Exactly the lines below from the one with "Viewport: 640px width, 553px height." up to and including the one with "Image resolution: width=1057" make up the answer, with nothing else added.

*** RECORDED DATA ***

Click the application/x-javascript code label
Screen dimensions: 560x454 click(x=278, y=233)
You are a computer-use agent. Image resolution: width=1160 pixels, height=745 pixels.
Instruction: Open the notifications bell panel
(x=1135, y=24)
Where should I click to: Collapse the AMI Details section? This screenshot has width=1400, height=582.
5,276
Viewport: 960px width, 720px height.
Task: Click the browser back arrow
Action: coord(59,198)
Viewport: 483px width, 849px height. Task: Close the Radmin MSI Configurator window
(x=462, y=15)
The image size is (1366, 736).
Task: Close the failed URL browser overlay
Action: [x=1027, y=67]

***
*** RECORDED DATA ***

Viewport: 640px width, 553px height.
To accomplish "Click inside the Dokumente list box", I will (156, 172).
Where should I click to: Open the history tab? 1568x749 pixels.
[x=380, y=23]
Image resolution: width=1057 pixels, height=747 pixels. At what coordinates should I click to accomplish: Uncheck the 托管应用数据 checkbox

***

**EXERCISE RESULT**.
Viewport: 640px width, 553px height.
To accomplish "Click inside the Dokumente list box", I will (156, 172).
Where should I click to: Open the history tab? 1568x749 pixels.
[x=380, y=23]
Image resolution: width=1057 pixels, height=747 pixels. At what coordinates should I click to accomplish: Uncheck the 托管应用数据 checkbox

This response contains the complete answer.